● **WORK REQUIRED**
Would you output the whole of the data exactly?

-- Opening Marker --

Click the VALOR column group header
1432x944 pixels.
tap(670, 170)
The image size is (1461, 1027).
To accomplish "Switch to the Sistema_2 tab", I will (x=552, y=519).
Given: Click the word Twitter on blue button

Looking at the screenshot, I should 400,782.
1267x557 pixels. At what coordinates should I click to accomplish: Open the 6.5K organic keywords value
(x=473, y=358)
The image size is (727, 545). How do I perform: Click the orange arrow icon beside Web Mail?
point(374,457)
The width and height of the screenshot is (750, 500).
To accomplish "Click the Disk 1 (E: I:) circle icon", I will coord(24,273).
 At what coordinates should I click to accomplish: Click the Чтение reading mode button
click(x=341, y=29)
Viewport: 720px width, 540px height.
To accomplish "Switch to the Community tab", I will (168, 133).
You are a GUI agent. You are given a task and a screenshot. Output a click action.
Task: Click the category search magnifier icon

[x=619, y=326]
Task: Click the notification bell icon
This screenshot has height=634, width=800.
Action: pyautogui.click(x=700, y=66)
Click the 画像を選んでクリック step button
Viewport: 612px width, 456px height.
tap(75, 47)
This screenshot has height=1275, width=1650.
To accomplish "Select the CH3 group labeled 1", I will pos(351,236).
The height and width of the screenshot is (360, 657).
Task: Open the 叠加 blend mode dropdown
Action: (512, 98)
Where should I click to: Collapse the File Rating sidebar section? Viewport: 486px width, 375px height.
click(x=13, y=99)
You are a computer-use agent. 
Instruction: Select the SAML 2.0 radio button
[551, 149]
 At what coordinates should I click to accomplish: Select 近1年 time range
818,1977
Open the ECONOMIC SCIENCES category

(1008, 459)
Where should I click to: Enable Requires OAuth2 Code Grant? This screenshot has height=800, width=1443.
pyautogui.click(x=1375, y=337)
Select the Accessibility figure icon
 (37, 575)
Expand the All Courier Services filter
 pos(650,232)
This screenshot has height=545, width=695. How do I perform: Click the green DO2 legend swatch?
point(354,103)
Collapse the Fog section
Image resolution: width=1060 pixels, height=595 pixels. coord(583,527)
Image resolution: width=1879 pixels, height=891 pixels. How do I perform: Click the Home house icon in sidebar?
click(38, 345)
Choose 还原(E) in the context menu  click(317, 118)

-- Closing Marker --

● **YOUR RESPONSE**
Click the VALOR column group header
1432x944 pixels.
tap(670, 170)
The image size is (1461, 1027).
To accomplish "Switch to the Sistema_2 tab", I will (x=552, y=519).
Given: Click the word Twitter on blue button

Looking at the screenshot, I should 400,782.
1267x557 pixels. At what coordinates should I click to accomplish: Open the 6.5K organic keywords value
(x=473, y=358)
The image size is (727, 545). How do I perform: Click the orange arrow icon beside Web Mail?
point(374,457)
The width and height of the screenshot is (750, 500).
To accomplish "Click the Disk 1 (E: I:) circle icon", I will coord(24,273).
 At what coordinates should I click to accomplish: Click the Чтение reading mode button
click(x=341, y=29)
Viewport: 720px width, 540px height.
To accomplish "Switch to the Community tab", I will (168, 133).
You are a GUI agent. You are given a task and a screenshot. Output a click action.
Task: Click the category search magnifier icon

[x=619, y=326]
Task: Click the notification bell icon
This screenshot has height=634, width=800.
Action: pyautogui.click(x=700, y=66)
Click the 画像を選んでクリック step button
Viewport: 612px width, 456px height.
tap(75, 47)
This screenshot has height=1275, width=1650.
To accomplish "Select the CH3 group labeled 1", I will pos(351,236).
The height and width of the screenshot is (360, 657).
Task: Open the 叠加 blend mode dropdown
Action: (512, 98)
Where should I click to: Collapse the File Rating sidebar section? Viewport: 486px width, 375px height.
click(x=13, y=99)
You are a computer-use agent. 
Instruction: Select the SAML 2.0 radio button
[551, 149]
 At what coordinates should I click to accomplish: Select 近1年 time range
818,1977
Open the ECONOMIC SCIENCES category

(1008, 459)
Where should I click to: Enable Requires OAuth2 Code Grant? This screenshot has height=800, width=1443.
pyautogui.click(x=1375, y=337)
Select the Accessibility figure icon
 (37, 575)
Expand the All Courier Services filter
 pos(650,232)
This screenshot has height=545, width=695. How do I perform: Click the green DO2 legend swatch?
point(354,103)
Collapse the Fog section
Image resolution: width=1060 pixels, height=595 pixels. coord(583,527)
Image resolution: width=1879 pixels, height=891 pixels. How do I perform: Click the Home house icon in sidebar?
click(38, 345)
Choose 还原(E) in the context menu  click(317, 118)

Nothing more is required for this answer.